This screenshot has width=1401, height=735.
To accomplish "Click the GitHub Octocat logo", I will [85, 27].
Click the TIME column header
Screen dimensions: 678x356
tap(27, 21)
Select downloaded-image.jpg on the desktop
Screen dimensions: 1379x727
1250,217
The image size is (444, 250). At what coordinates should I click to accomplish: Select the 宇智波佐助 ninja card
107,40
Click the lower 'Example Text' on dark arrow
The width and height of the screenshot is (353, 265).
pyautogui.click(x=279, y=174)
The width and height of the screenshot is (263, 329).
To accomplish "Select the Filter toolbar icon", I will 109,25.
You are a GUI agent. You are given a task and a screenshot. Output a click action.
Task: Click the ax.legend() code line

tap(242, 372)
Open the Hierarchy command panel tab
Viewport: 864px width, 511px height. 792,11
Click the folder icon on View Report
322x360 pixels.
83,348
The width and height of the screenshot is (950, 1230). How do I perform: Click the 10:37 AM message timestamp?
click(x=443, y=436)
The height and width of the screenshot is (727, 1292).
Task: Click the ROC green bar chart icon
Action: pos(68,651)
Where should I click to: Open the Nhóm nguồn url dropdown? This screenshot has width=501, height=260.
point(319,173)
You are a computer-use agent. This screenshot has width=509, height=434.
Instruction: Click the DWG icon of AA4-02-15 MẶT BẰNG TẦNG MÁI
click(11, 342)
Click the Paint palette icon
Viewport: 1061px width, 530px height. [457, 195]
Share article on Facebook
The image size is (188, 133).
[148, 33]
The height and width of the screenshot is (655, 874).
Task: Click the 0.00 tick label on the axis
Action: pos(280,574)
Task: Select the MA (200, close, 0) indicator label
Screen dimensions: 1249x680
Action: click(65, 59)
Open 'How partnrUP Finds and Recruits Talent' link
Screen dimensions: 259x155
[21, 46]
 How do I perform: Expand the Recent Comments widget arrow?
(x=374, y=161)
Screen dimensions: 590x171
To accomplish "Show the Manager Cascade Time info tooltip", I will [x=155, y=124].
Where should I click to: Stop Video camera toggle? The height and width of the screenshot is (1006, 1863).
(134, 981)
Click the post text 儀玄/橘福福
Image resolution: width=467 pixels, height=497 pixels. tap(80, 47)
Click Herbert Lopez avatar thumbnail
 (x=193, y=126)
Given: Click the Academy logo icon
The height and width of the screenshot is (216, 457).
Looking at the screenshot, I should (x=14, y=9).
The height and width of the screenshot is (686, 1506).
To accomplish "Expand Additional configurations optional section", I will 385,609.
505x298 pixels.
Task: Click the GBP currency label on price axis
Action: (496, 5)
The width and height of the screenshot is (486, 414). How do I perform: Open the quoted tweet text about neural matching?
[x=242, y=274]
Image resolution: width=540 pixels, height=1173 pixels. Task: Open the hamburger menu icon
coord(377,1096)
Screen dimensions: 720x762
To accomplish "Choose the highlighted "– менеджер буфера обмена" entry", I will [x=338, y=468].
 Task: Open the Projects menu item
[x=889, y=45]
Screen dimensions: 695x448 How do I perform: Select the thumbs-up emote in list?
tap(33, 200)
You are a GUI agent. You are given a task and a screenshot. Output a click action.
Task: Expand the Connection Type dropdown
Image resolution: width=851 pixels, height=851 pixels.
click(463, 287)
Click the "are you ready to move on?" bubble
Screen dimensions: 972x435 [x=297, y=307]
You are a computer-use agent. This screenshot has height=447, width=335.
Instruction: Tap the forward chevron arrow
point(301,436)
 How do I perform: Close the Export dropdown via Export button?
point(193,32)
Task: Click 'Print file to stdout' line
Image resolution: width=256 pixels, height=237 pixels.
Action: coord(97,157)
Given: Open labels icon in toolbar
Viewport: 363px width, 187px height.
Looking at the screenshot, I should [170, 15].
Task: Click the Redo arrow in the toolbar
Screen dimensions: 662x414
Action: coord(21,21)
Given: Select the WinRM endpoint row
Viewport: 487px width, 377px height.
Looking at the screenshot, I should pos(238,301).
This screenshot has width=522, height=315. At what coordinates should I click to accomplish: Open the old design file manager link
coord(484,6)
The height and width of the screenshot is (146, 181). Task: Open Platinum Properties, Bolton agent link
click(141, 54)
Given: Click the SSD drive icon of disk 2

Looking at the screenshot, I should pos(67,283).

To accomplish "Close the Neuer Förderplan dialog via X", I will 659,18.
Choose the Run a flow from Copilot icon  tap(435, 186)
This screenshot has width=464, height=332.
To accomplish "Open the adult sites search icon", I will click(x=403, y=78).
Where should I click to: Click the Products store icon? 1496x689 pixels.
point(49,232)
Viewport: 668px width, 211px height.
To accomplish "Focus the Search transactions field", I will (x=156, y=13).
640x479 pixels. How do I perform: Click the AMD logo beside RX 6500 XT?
----
# Action item
Exact duplication of all the data above is expected.

# Task response
This screenshot has width=1401, height=735.
To accomplish "Click the GitHub Octocat logo", I will [85, 27].
Click the TIME column header
Screen dimensions: 678x356
tap(27, 21)
Select downloaded-image.jpg on the desktop
Screen dimensions: 1379x727
1250,217
The image size is (444, 250). At what coordinates should I click to accomplish: Select the 宇智波佐助 ninja card
107,40
Click the lower 'Example Text' on dark arrow
The width and height of the screenshot is (353, 265).
pyautogui.click(x=279, y=174)
The width and height of the screenshot is (263, 329).
To accomplish "Select the Filter toolbar icon", I will 109,25.
You are a GUI agent. You are given a task and a screenshot. Output a click action.
Task: Click the ax.legend() code line

tap(242, 372)
Open the Hierarchy command panel tab
Viewport: 864px width, 511px height. 792,11
Click the folder icon on View Report
322x360 pixels.
83,348
The width and height of the screenshot is (950, 1230). How do I perform: Click the 10:37 AM message timestamp?
click(x=443, y=436)
The height and width of the screenshot is (727, 1292).
Task: Click the ROC green bar chart icon
Action: pos(68,651)
Where should I click to: Open the Nhóm nguồn url dropdown? This screenshot has width=501, height=260.
point(319,173)
You are a computer-use agent. This screenshot has width=509, height=434.
Instruction: Click the DWG icon of AA4-02-15 MẶT BẰNG TẦNG MÁI
click(11, 342)
Click the Paint palette icon
Viewport: 1061px width, 530px height. [457, 195]
Share article on Facebook
The image size is (188, 133).
[148, 33]
The height and width of the screenshot is (655, 874).
Task: Click the 0.00 tick label on the axis
Action: pos(280,574)
Task: Select the MA (200, close, 0) indicator label
Screen dimensions: 1249x680
Action: click(65, 59)
Open 'How partnrUP Finds and Recruits Talent' link
Screen dimensions: 259x155
[21, 46]
 How do I perform: Expand the Recent Comments widget arrow?
(x=374, y=161)
Screen dimensions: 590x171
To accomplish "Show the Manager Cascade Time info tooltip", I will [x=155, y=124].
Where should I click to: Stop Video camera toggle? The height and width of the screenshot is (1006, 1863).
(134, 981)
Click the post text 儀玄/橘福福
Image resolution: width=467 pixels, height=497 pixels. tap(80, 47)
Click Herbert Lopez avatar thumbnail
 (x=193, y=126)
Given: Click the Academy logo icon
The height and width of the screenshot is (216, 457).
Looking at the screenshot, I should (x=14, y=9).
The height and width of the screenshot is (686, 1506).
To accomplish "Expand Additional configurations optional section", I will 385,609.
505x298 pixels.
Task: Click the GBP currency label on price axis
Action: (496, 5)
The width and height of the screenshot is (486, 414). How do I perform: Open the quoted tweet text about neural matching?
[x=242, y=274]
Image resolution: width=540 pixels, height=1173 pixels. Task: Open the hamburger menu icon
coord(377,1096)
Screen dimensions: 720x762
To accomplish "Choose the highlighted "– менеджер буфера обмена" entry", I will [x=338, y=468].
 Task: Open the Projects menu item
[x=889, y=45]
Screen dimensions: 695x448 How do I perform: Select the thumbs-up emote in list?
tap(33, 200)
You are a GUI agent. You are given a task and a screenshot. Output a click action.
Task: Expand the Connection Type dropdown
Image resolution: width=851 pixels, height=851 pixels.
click(463, 287)
Click the "are you ready to move on?" bubble
Screen dimensions: 972x435 [x=297, y=307]
You are a computer-use agent. This screenshot has height=447, width=335.
Instruction: Tap the forward chevron arrow
point(301,436)
 How do I perform: Close the Export dropdown via Export button?
point(193,32)
Task: Click 'Print file to stdout' line
Image resolution: width=256 pixels, height=237 pixels.
Action: coord(97,157)
Given: Open labels icon in toolbar
Viewport: 363px width, 187px height.
Looking at the screenshot, I should [170, 15].
Task: Click the Redo arrow in the toolbar
Screen dimensions: 662x414
Action: coord(21,21)
Given: Select the WinRM endpoint row
Viewport: 487px width, 377px height.
Looking at the screenshot, I should pos(238,301).
This screenshot has width=522, height=315. At what coordinates should I click to accomplish: Open the old design file manager link
coord(484,6)
The height and width of the screenshot is (146, 181). Task: Open Platinum Properties, Bolton agent link
click(141, 54)
Given: Click the SSD drive icon of disk 2

Looking at the screenshot, I should pos(67,283).

To accomplish "Close the Neuer Förderplan dialog via X", I will 659,18.
Choose the Run a flow from Copilot icon  tap(435, 186)
This screenshot has width=464, height=332.
To accomplish "Open the adult sites search icon", I will click(x=403, y=78).
Where should I click to: Click the Products store icon? 1496x689 pixels.
point(49,232)
Viewport: 668px width, 211px height.
To accomplish "Focus the Search transactions field", I will (x=156, y=13).
640x479 pixels. How do I perform: Click the AMD logo beside RX 6500 XT?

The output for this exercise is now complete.